Vascular birthmarks, or hemangiomas, become apparent during a child’s first year but usually fade as the child ages. They are red in color due to the excess blood vessels in the skin, and are usually found on the head and chest, but can be on any part of the body. While adults can also develop birthmarks, they are much smaller and more superficial. The hemangioma can be in the top layers of the skin (capillary hemangioma), deeper in the skin (cavernous hemangioma), or a mixture of both.

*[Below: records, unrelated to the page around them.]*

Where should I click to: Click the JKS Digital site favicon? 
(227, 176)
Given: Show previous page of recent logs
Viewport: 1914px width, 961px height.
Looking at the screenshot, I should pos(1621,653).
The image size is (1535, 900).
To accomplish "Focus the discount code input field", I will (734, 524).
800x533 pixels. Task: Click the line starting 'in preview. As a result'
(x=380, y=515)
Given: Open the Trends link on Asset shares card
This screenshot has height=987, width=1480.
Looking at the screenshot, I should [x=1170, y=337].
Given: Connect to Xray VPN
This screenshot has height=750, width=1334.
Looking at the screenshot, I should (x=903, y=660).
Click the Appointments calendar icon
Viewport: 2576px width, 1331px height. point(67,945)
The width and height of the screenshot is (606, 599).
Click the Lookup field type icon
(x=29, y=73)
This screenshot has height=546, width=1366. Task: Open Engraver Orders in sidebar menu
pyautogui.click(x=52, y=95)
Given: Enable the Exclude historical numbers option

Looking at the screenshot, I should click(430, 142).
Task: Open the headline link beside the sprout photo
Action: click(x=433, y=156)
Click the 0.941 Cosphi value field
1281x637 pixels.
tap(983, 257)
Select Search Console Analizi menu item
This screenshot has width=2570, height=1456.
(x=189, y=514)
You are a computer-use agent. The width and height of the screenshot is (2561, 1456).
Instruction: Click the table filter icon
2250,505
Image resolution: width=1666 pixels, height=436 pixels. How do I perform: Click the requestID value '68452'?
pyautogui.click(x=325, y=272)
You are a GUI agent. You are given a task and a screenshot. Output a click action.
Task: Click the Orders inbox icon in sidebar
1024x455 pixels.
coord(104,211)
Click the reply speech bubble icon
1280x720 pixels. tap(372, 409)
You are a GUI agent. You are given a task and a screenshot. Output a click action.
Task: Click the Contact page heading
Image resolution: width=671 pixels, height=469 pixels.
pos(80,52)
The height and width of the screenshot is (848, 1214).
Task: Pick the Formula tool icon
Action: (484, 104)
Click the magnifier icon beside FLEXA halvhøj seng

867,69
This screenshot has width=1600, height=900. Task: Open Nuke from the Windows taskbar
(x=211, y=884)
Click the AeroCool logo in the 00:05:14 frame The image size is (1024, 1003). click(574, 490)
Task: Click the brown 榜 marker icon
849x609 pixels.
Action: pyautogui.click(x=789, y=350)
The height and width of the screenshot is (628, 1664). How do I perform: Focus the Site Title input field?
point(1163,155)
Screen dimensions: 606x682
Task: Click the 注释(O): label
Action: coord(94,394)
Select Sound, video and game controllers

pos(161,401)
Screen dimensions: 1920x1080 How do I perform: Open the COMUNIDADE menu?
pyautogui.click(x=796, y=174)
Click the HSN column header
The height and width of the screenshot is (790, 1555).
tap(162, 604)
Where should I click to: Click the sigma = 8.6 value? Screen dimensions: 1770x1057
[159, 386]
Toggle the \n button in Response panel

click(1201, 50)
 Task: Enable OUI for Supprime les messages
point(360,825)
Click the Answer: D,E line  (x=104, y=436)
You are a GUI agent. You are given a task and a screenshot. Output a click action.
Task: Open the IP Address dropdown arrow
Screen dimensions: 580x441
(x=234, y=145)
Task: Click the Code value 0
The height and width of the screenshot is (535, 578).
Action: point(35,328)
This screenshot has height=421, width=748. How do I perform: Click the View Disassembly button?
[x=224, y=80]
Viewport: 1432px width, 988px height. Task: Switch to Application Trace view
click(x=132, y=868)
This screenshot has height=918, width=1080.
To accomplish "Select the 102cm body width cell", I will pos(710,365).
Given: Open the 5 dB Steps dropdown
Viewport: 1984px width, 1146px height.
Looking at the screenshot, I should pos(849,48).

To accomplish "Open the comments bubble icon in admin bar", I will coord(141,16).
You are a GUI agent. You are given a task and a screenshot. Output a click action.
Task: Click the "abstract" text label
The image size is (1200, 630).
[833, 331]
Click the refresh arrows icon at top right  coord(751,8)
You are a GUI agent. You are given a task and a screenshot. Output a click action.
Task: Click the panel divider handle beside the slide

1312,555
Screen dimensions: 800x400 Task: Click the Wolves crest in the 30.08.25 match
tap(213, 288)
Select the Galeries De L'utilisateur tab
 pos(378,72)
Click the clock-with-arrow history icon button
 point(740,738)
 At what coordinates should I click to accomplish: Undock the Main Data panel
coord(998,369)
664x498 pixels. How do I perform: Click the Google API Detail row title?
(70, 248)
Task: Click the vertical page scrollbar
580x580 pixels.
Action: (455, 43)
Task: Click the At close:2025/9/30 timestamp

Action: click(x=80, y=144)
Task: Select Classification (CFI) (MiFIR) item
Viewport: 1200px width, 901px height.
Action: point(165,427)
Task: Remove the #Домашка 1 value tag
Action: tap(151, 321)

Although hemangiomas are usually harmless, they can become symptomatic if they ulcerate and bleed. If they are symptomatic or if there is concern for interference in vision, breathing, or hearing, there are treatment options to shrink hemangiomas:

  • Laser treatments
  • Steroid cream
  • Topicals that constrict blood flow
  • Beta-blockers can be used for treatment of more complicated hemangiomas

Source: Mayo Foundation for Medical Education and Research

Brown Spots

Lentigines, or liver spots, are benign lesions that commonly occur on the sun-exposed areas of the body, such as the backs of hands and face. These irregularly-shaped dark-colored spots can be as large as two centimeters and are caused by an increase in the number of pigment cells located in the superficial layers of the skin. The lesions tend to increase in number with age, making them common among the middle age and older population. A doctor will perform a physical examination to diagnose lentigines, and a biopsy will be necessary if it is irregular, to ensure it is not cancerous. There are many treatment options for people who choose to treat lentigines for cosmetic reasons:

  • Cryotherapy
  • Prescription bleaching creams
  • Chemical peels
  • Laser treatments

Diligent sun protection will decrease the risk of developing new lentigines, as well as their recurrence after treatment.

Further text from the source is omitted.